Aruba's problem however is that few people, especially the Brits, know it exists. When I told friends where I was going I was met with many blank stares. So where is it? Well, to get your bearings, it lies just 18 miles off the coast of Venezuela and is one of the Lesser Antilles. It makes up part of the ABC islands - Aruba, Bonaire and the more popular Curacao.
With a population of 90,000 there are an incredible 42 different nationalities represented here (although this figure differs depending on who you speak to), making it hugely cosmopolitan, especially when it comes to eating out.
Over the years the island has proved a big hit with cruise lines and American tourists, while last year's UK visitor numbers rose to just over 5,000. But as a former Dutch colony it has quite a European feel - the streets are immaculately clean, English is very widely spoken and the hotels, being mainly aimed at the US market, are of a very high standard.
The capital of the island is the rather exotic sounding Oranjestad. Looking a bit like a toy town with its brightly painted malls, it boasts exceptional shopping for an island of this size - you'll find the likes of Hugo Boss, Nautica and Salvatore Ferragamo lining the streets.
A short drive outside the capital brings you to the hotel district, which rises along the palm tree-fringed south coast and where you can enjoy mile after mile of the whitest of sand and the most clear blue waters.
The north coast provides a drastically different scene, where the waves from the Atlantic crash against rugged cliffs, and where, over many centuries, arched coral bridges and dark limestone grottoes have formed.
And between the two extremes, just a couple of miles apart, you'll discover a desert-like region with its giant cacti and dramatic landscapes.
Like most countries, the best way to learn about the charms of Aruba is to take a history lesson.

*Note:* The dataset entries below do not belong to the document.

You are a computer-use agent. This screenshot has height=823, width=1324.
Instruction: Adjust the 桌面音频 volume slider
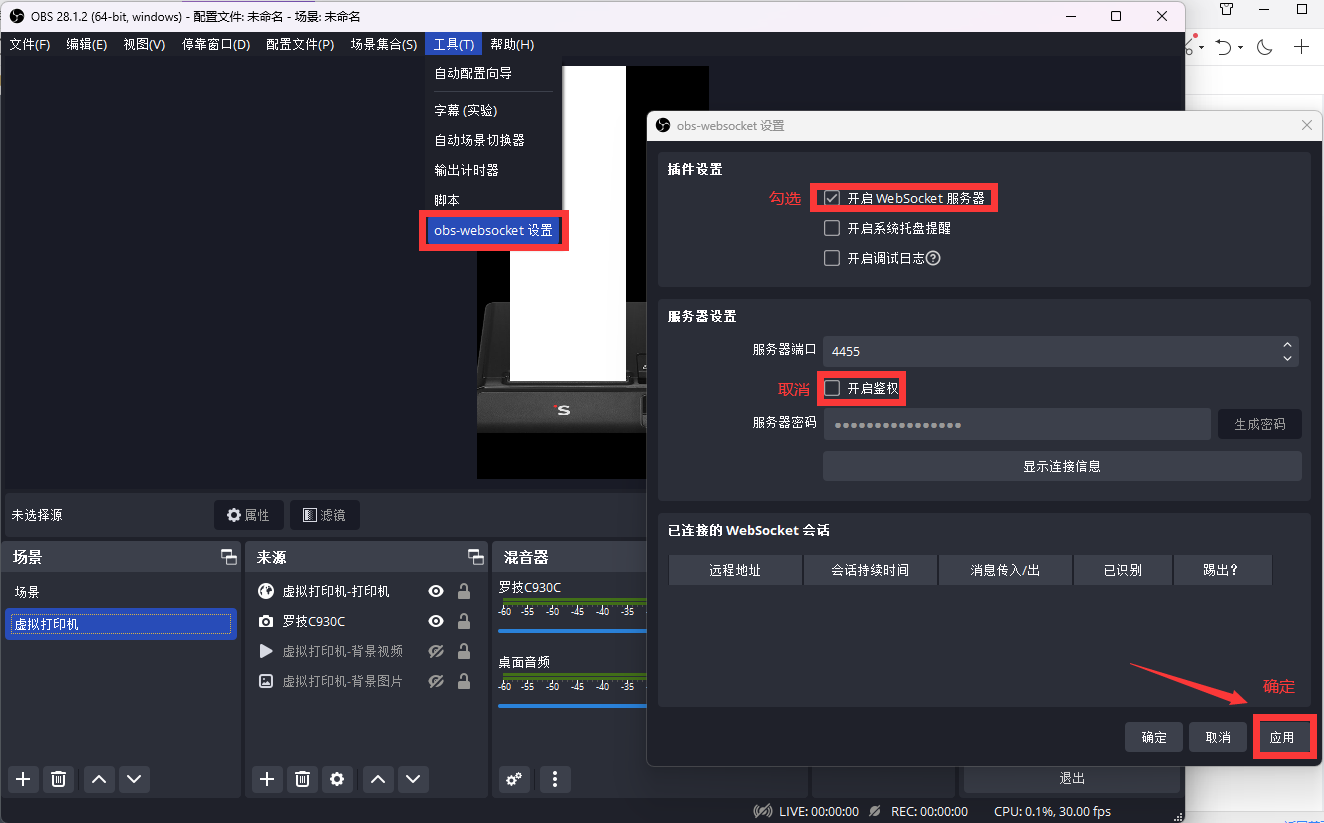pos(572,706)
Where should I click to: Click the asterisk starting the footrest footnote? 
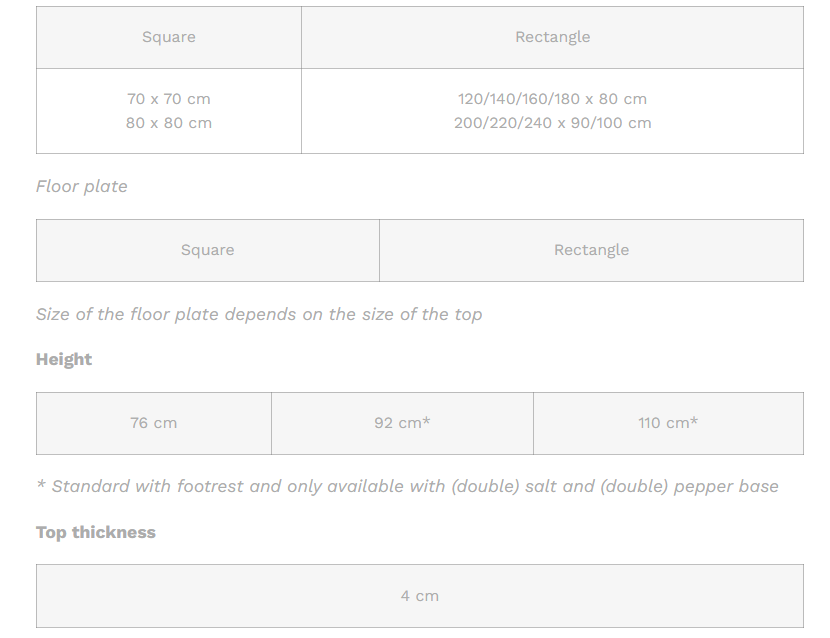41,485
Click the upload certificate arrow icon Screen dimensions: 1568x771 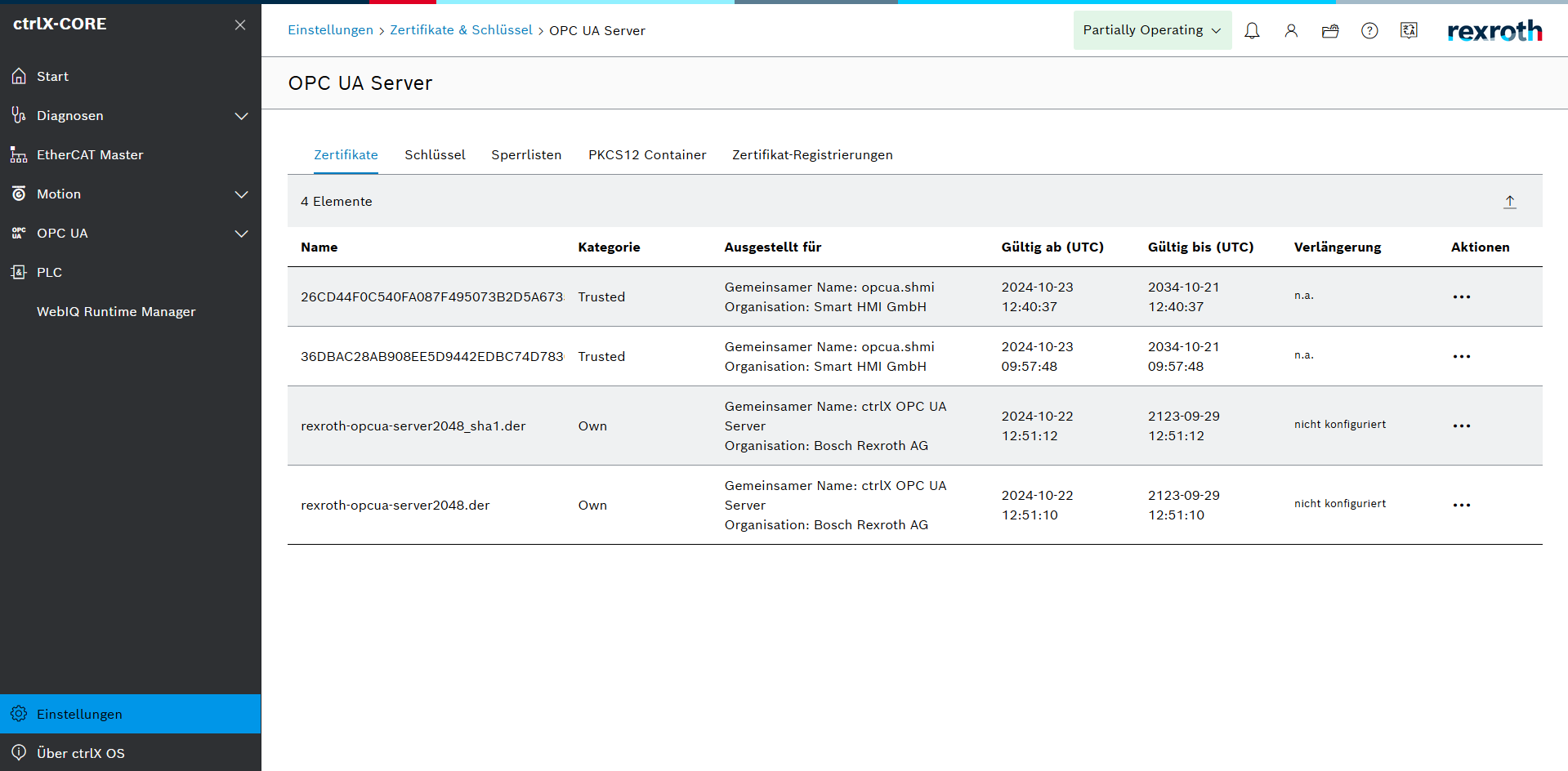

Its first inhabitants were the Caquetios Indians and evidence of the earliest known settlements date back to about 1,000 AD, as do the ancient painted symbols which tourists can visit on a number of limestone caves.
Some centuries later, the first Europeans landed on its sandy shores. First came the Spanish, who exported the Indians to Santo Domingo; then by 1636 the Dutch took possession and remained in control for nearly two centuries. In 1805, during the Napoleonic Wars, the English briefly took control over the island, but it was returned to Dutch control in 1816. And it is because of this mix of history, that Aruba provides such a melting pot of cultures.
The island's past is recorded in a number of small museums in the main towns. Though not great, the staff are certainly enthusiastic about discoveries that have been made.
But then again, you wouldn't really travel to an island that promises all year round sun and spend the day looking at exhibits, would you?
With a more or less constant high 80Fs temperature, watersports, sunbathing and sailing are the best ways to while away the hours. …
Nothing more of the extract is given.